__Task prompt__:
Reproduce every item below word for word, keeping each line as it appears.

Data for locating visible targets

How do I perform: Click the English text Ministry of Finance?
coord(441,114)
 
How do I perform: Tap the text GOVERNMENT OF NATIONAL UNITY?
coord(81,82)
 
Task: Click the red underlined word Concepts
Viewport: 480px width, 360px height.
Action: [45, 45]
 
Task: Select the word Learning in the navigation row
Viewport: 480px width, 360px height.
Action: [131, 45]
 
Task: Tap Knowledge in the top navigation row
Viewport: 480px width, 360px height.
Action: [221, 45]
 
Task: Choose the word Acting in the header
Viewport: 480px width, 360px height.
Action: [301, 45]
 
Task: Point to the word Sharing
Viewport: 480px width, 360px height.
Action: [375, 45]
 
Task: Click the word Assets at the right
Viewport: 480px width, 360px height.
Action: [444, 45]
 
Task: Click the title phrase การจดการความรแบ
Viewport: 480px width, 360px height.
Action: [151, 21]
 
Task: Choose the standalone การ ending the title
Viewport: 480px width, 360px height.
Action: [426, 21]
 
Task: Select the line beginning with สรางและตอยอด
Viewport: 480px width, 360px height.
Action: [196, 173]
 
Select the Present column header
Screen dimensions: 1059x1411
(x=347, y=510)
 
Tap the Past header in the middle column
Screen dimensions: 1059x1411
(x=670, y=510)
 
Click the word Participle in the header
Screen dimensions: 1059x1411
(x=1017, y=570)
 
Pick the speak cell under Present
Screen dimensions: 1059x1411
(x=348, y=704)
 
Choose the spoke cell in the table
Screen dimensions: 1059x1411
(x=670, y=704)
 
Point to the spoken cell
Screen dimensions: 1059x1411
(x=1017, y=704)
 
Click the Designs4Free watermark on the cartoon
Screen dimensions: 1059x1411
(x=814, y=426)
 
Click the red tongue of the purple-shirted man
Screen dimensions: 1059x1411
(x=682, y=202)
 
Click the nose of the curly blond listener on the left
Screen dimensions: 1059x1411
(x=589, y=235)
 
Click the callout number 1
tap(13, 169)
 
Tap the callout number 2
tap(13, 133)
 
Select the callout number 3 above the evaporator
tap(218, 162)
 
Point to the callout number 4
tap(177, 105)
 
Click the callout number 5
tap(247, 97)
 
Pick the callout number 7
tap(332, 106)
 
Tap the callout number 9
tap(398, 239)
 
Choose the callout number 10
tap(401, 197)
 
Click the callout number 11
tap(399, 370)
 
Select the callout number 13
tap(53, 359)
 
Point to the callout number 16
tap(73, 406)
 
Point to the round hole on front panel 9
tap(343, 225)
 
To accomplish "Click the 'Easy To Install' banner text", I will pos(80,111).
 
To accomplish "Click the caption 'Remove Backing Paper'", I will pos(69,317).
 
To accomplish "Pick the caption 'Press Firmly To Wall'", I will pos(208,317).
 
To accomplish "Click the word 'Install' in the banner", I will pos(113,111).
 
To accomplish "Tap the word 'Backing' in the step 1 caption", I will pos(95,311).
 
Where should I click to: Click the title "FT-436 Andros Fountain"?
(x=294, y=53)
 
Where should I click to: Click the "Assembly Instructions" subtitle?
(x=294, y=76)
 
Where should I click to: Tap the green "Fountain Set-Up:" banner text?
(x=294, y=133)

__Task result__:
How do I perform: Click the English text Ministry of Finance?
coord(441,114)
 
How do I perform: Tap the text GOVERNMENT OF NATIONAL UNITY?
coord(81,82)
 
Task: Click the red underlined word Concepts
Viewport: 480px width, 360px height.
Action: [45, 45]
 
Task: Select the word Learning in the navigation row
Viewport: 480px width, 360px height.
Action: [131, 45]
 
Task: Tap Knowledge in the top navigation row
Viewport: 480px width, 360px height.
Action: [221, 45]
 
Task: Choose the word Acting in the header
Viewport: 480px width, 360px height.
Action: [301, 45]
 
Task: Point to the word Sharing
Viewport: 480px width, 360px height.
Action: [375, 45]
 
Task: Click the word Assets at the right
Viewport: 480px width, 360px height.
Action: [444, 45]
 
Task: Click the title phrase การจดการความรแบ
Viewport: 480px width, 360px height.
Action: [151, 21]
 
Task: Choose the standalone การ ending the title
Viewport: 480px width, 360px height.
Action: [426, 21]
 
Task: Select the line beginning with สรางและตอยอด
Viewport: 480px width, 360px height.
Action: [196, 173]
 
Select the Present column header
Screen dimensions: 1059x1411
(x=347, y=510)
 
Tap the Past header in the middle column
Screen dimensions: 1059x1411
(x=670, y=510)
 
Click the word Participle in the header
Screen dimensions: 1059x1411
(x=1017, y=570)
 
Pick the speak cell under Present
Screen dimensions: 1059x1411
(x=348, y=704)
 
Choose the spoke cell in the table
Screen dimensions: 1059x1411
(x=670, y=704)
 
Point to the spoken cell
Screen dimensions: 1059x1411
(x=1017, y=704)
 
Click the Designs4Free watermark on the cartoon
Screen dimensions: 1059x1411
(x=814, y=426)
 
Click the red tongue of the purple-shirted man
Screen dimensions: 1059x1411
(x=682, y=202)
 
Click the nose of the curly blond listener on the left
Screen dimensions: 1059x1411
(x=589, y=235)
 
Click the callout number 1
tap(13, 169)
 
Tap the callout number 2
tap(13, 133)
 
Select the callout number 3 above the evaporator
tap(218, 162)
 
Point to the callout number 4
tap(177, 105)
 
Click the callout number 5
tap(247, 97)
 
Pick the callout number 7
tap(332, 106)
 
Tap the callout number 9
tap(398, 239)
 
Choose the callout number 10
tap(401, 197)
 
Click the callout number 11
tap(399, 370)
 
Select the callout number 13
tap(53, 359)
 
Point to the callout number 16
tap(73, 406)
 
Point to the round hole on front panel 9
tap(343, 225)
 
To accomplish "Click the 'Easy To Install' banner text", I will pos(80,111).
 
To accomplish "Click the caption 'Remove Backing Paper'", I will pos(69,317).
 
To accomplish "Pick the caption 'Press Firmly To Wall'", I will pos(208,317).
 
To accomplish "Click the word 'Install' in the banner", I will pos(113,111).
 
To accomplish "Tap the word 'Backing' in the step 1 caption", I will pos(95,311).
 
Where should I click to: Click the title "FT-436 Andros Fountain"?
(x=294, y=53)
 
Where should I click to: Click the "Assembly Instructions" subtitle?
(x=294, y=76)
 
Where should I click to: Tap the green "Fountain Set-Up:" banner text?
(x=294, y=133)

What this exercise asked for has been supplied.